CONSIGNA →
Reproduce íntegramente y sin cambios la entrevista sobre hábitos de escritura que aparece a continuación.

TEXTO DEL DOCUMENTO →

□ □ □ □ □ □ □

Ignacio Irulegui

1-¿Dónde escribís?

Mi espacio personal de escritura se reduce a un escritorio ubicado en un ala -levemente aislada- de mi casa. Un lugar solitario.

2- ¿Trabajás en computadora o a mano?

En computadora, siempre. Me crié con ella, casi no concibo otra modalidad para la escritura: la capacidad de edición instantánea es una ventaja insuperable, porque hace coincidir a todas las etapas del proceso escritural en un solo tiempo. La escritura y la corrección convergen en la simultaneidad. Por lo demás, escribir a mano queda reservado -cuando toca- para los momentos previos a la escritura en sí: recoger ideas, notas, apuntes.

3- ¿Escribís todos los días? ¿Tenés un horario fijo?

No escribo todos los días, a menos que esté inmerso en un proyecto que así me lo demande. Por lo general, necesito sentir una predisposición, una pulsión de escritura, que casi siempre existe pero, sin embargo, en ocasiones falta. Forzar esa propensión ausente suele redundar en el fracaso de lo escrito: uno lee las frases esbozadas y siente la textura muerta de las mismas.
En lo que respecta a los horarios, sí. Por bastante tiempo escribí por las tardes, luego viré hacia un horario nocturnal.

□ □ □ □ □ □ □

REGISTROS DEL CONJUNTO →
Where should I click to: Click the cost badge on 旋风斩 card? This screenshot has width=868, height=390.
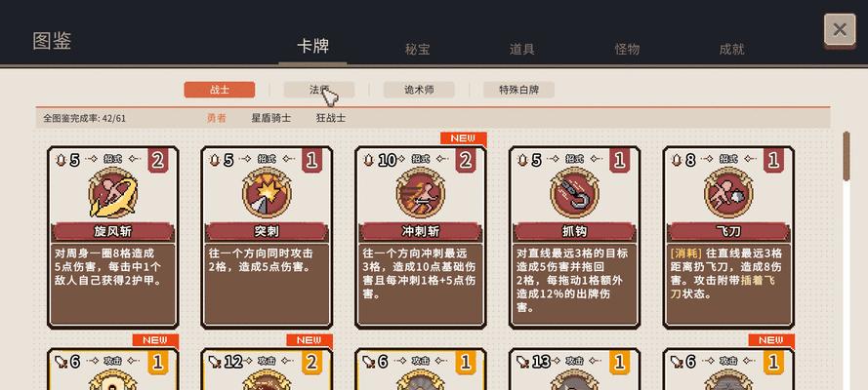pyautogui.click(x=158, y=161)
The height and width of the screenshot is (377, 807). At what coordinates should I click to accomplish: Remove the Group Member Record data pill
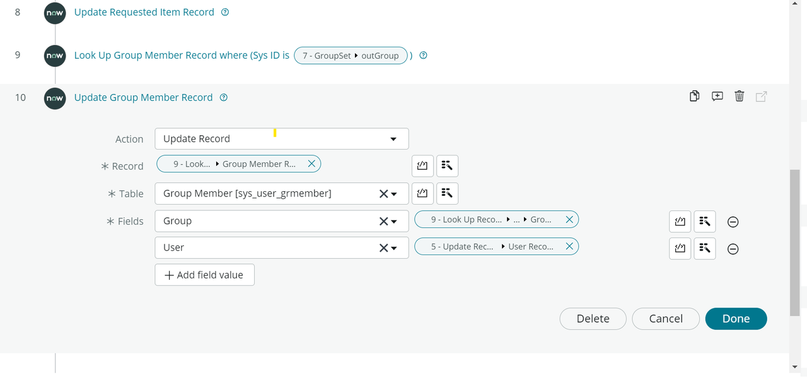pos(311,164)
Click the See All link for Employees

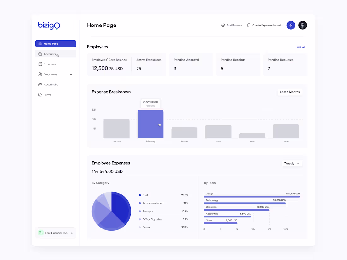(301, 47)
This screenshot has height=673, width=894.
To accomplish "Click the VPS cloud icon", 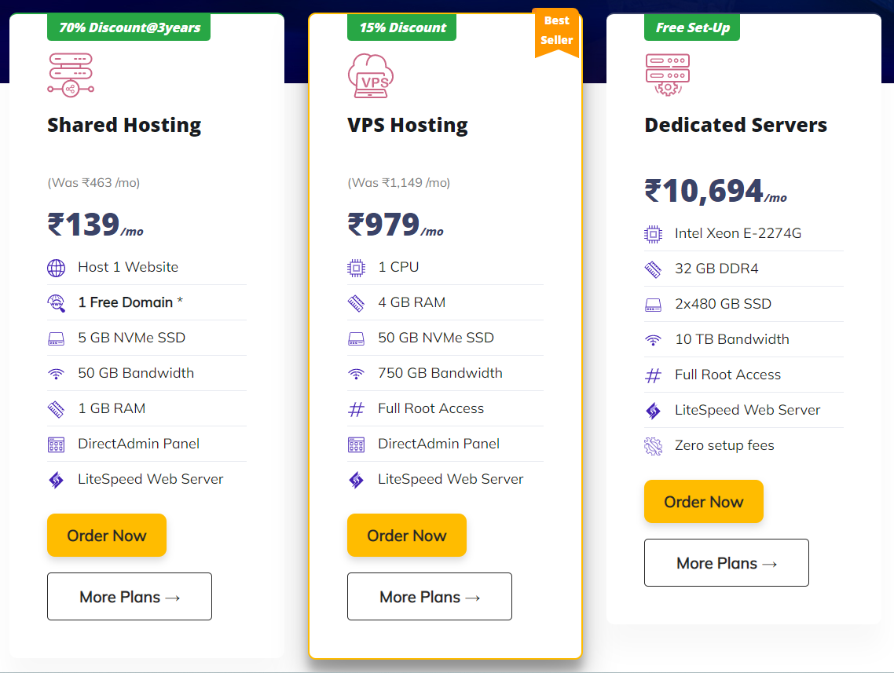I will tap(371, 76).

□ □ □ □ □ □ □

SOLUCIÓN DEL PROBLEMA →
Ignacio Irulegui

1-¿Dónde escribís?

Mi espacio personal de escritura se reduce a un escritorio ubicado en un ala -levemente aislada- de mi casa. Un lugar solitario.

2- ¿Trabajás en computadora o a mano?

En computadora, siempre. Me crié con ella, casi no concibo otra modalidad para la escritura: la capacidad de edición instantánea es una ventaja insuperable, porque hace coincidir a todas las etapas del proceso escritural en un solo tiempo. La escritura y la corrección convergen en la simultaneidad. Por lo demás, escribir a mano queda reservado -cuando toca- para los momentos previos a la escritura en sí: recoger ideas, notas, apuntes.

3- ¿Escribís todos los días? ¿Tenés un horario fijo?

No escribo todos los días, a menos que esté inmerso en un proyecto que así me lo demande. Por lo general, necesito sentir una predisposición, una pulsión de escritura, que casi siempre existe pero, sin embargo, en ocasiones falta. Forzar esa propensión ausente suele redundar en el fracaso de lo escrito: uno lee las frases esbozadas y siente la textura muerta de las mismas.
En lo que respecta a los horarios, sí. Por bastante tiempo escribí por las tardes, luego viré hacia un horario nocturnal.